A gerente de Vigilância Alimentar e Nutricional da Funasa, Elaine Martins, disse que uma das principais causas de mortalidade infantil entre indígenas é a desnutrição, provocada por uma série de fatores. Algumas aldeias, por exemplo, recebem as cestas de alimento do Ministério do Desenvolvimento Social e Combate à Fome, mas faltam fogões e até mesmo panelas.

"Entre os índios da etnia Xavante, foi sendo introduzida uma alimentação baseada em arroz, que não fazia parte da sua cultura, o que vem provocando obesidade, diabetes e anemia. Já no Mato Grosso do Sul, um ponto importante que pode ser destacado é a redução das terras indígenas, gerando a queda na produção de alimentos", exemplificou Elaine Martins.

O curso é uma das estratégias do Sistema de Vigilância Alimentar e Nutricional (Sisvan).
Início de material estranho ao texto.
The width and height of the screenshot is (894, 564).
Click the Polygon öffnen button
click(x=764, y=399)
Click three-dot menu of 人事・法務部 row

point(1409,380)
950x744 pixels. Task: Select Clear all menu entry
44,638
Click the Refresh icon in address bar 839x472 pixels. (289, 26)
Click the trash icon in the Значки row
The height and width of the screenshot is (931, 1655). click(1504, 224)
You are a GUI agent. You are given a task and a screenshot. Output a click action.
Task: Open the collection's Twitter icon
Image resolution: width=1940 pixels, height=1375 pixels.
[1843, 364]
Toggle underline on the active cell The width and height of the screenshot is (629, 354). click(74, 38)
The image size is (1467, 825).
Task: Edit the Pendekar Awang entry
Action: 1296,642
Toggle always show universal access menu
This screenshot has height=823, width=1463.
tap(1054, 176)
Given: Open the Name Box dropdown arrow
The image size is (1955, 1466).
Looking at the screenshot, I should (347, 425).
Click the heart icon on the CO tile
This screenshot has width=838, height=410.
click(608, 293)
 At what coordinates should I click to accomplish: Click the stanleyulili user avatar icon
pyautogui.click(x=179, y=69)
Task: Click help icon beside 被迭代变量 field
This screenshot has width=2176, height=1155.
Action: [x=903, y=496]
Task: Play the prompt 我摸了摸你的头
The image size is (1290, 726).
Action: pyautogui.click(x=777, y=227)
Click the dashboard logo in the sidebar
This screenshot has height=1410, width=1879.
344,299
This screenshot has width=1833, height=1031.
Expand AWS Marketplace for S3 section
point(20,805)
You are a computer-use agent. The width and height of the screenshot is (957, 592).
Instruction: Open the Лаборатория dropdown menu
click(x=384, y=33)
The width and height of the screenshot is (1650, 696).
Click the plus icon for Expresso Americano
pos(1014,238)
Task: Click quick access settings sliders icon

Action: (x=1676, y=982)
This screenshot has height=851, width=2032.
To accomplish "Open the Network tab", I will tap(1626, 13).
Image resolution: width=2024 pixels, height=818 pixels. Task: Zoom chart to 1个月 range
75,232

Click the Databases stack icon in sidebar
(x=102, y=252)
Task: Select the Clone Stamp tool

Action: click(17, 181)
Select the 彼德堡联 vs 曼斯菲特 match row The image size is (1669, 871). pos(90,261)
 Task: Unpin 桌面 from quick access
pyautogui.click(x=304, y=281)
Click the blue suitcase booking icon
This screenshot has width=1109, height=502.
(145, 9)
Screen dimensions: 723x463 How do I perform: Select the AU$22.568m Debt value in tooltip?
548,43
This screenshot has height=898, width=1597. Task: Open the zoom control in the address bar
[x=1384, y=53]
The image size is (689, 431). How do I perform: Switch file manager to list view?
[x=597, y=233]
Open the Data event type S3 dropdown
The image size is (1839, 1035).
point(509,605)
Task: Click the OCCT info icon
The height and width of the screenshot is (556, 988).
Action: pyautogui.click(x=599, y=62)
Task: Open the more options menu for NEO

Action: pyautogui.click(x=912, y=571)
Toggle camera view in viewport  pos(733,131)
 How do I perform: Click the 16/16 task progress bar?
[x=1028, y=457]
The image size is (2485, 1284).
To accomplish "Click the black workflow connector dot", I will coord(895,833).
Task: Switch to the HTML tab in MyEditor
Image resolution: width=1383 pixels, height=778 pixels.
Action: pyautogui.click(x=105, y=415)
No Brasil, o sistema foi recomendado na década de 70, pela Organização Mundial de Saúde, e só começou a ser dirigido para a saúde indígena, segundo a Funasa, no final de 2003.

O Sisvan tem por objetivo fazer o diagnóstico da situação alimentar e nutricional da população, identificando as áreas geográficas, segmentos sociais e grupos populacionais mais expostos a riscos nutricionais, como desnutrição e obesidade.